EXTRACTED INFORMATION –
----------------------------------------
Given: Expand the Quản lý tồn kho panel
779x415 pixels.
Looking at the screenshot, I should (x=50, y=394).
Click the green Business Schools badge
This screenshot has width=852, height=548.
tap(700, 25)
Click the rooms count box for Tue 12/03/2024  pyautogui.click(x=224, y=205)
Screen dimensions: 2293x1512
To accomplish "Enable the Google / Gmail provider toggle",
----------------------------------------
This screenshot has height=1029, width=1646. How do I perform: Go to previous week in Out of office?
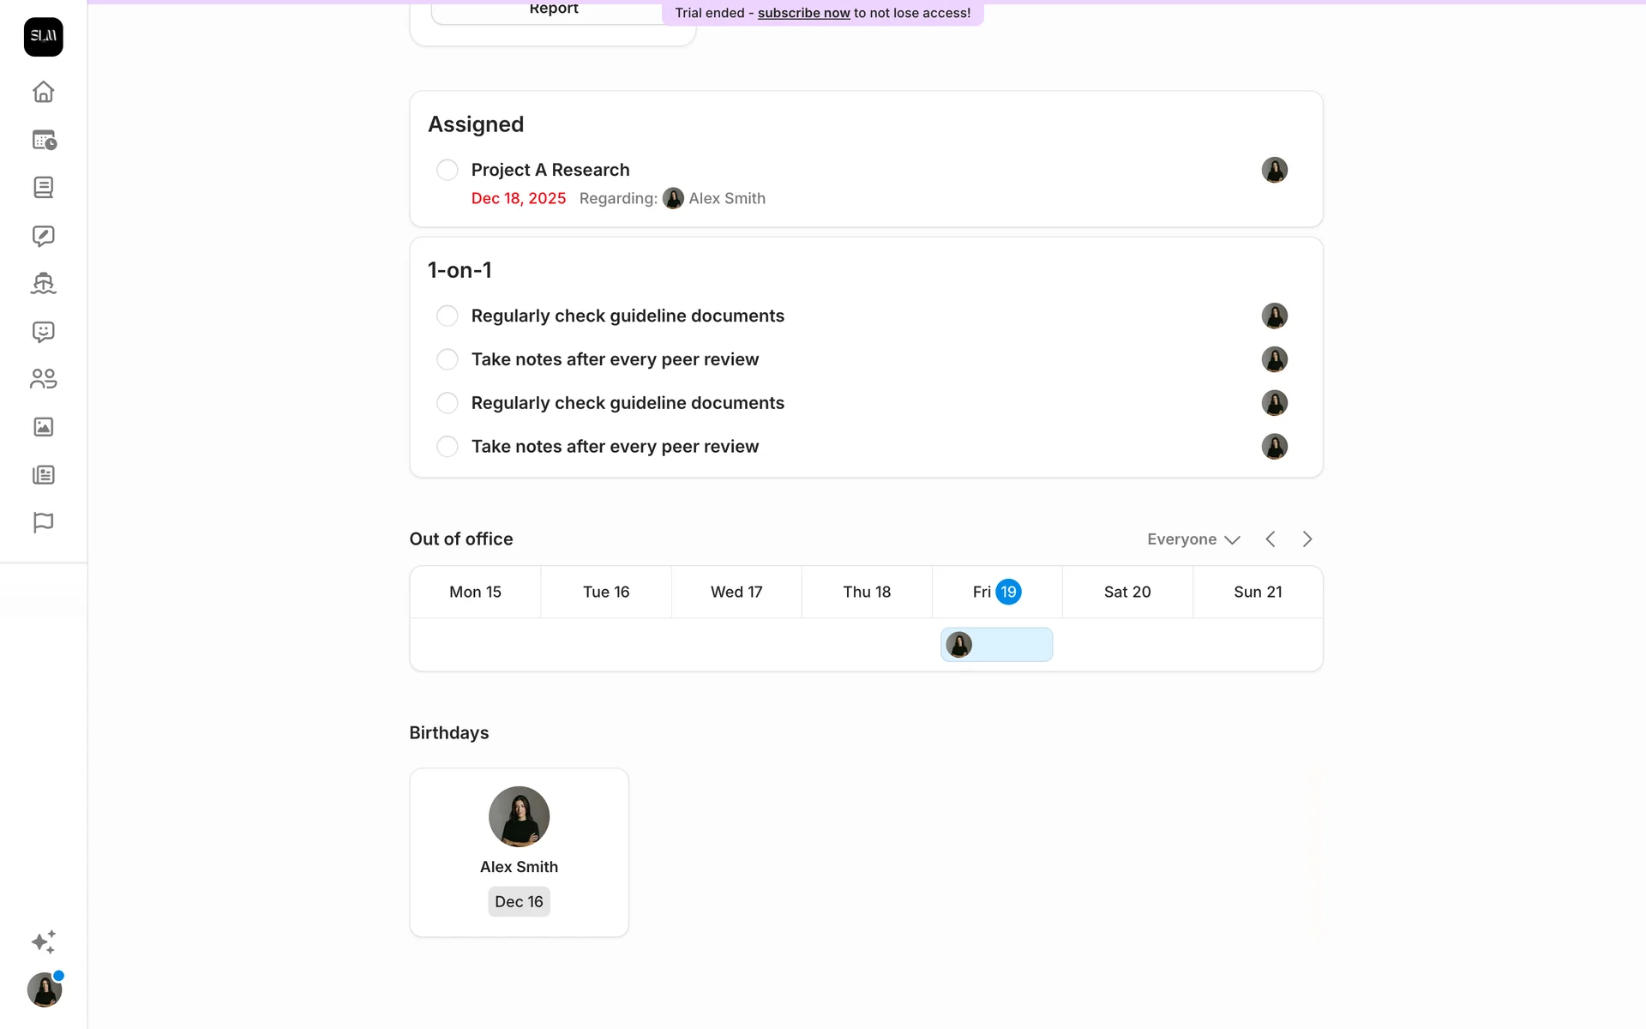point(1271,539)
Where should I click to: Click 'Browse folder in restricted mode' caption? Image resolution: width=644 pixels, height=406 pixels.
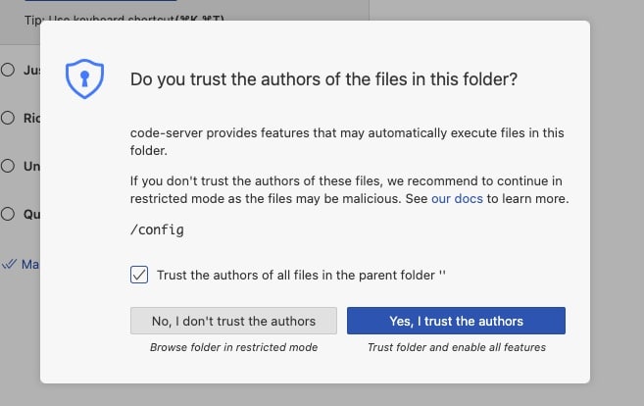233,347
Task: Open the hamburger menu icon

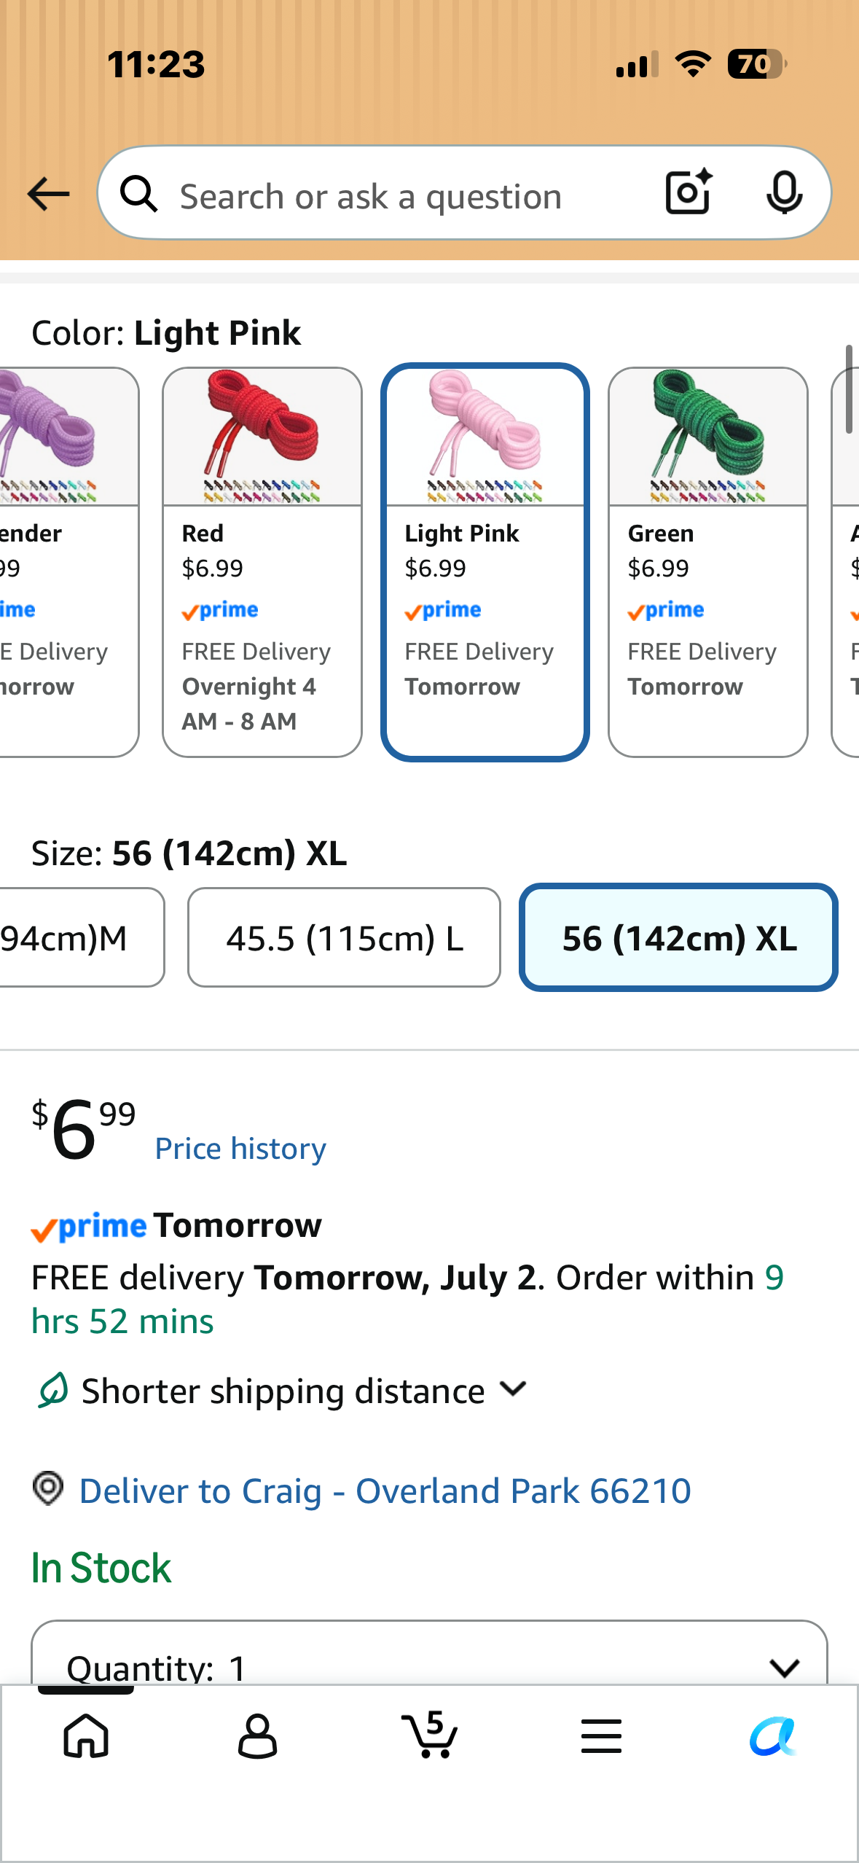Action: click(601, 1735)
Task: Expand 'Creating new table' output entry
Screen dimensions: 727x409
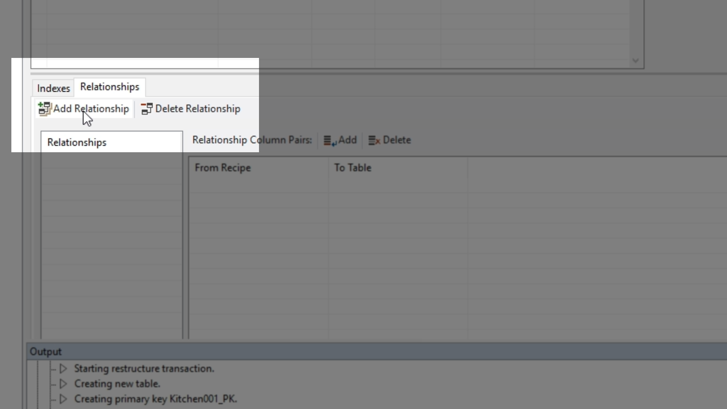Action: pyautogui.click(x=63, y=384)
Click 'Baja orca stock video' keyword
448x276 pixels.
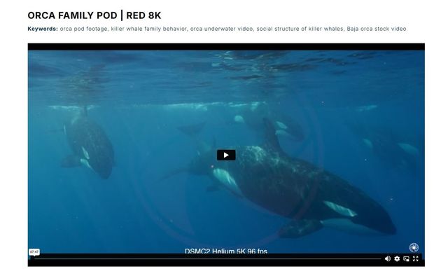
----------------------------------------
Copy out the rows from the line containing "This screenshot has height=1029, width=1646." through the line containing "448x276 pixels.", inclusive, exactly as they appear, and leave the pictures out.

This screenshot has height=1029, width=1646. How do I perform: Go to previous week in Out of office?
point(1271,539)
Where should I click to: Click 'Browse folder in restricted mode' caption? Image resolution: width=644 pixels, height=406 pixels.
233,347
Task: Open the hamburger menu icon

Action: click(601, 1735)
Task: Expand 'Creating new table' output entry
Screen dimensions: 727x409
Action: pyautogui.click(x=63, y=384)
Click 'Baja orca stock video' keyword
448x276 pixels.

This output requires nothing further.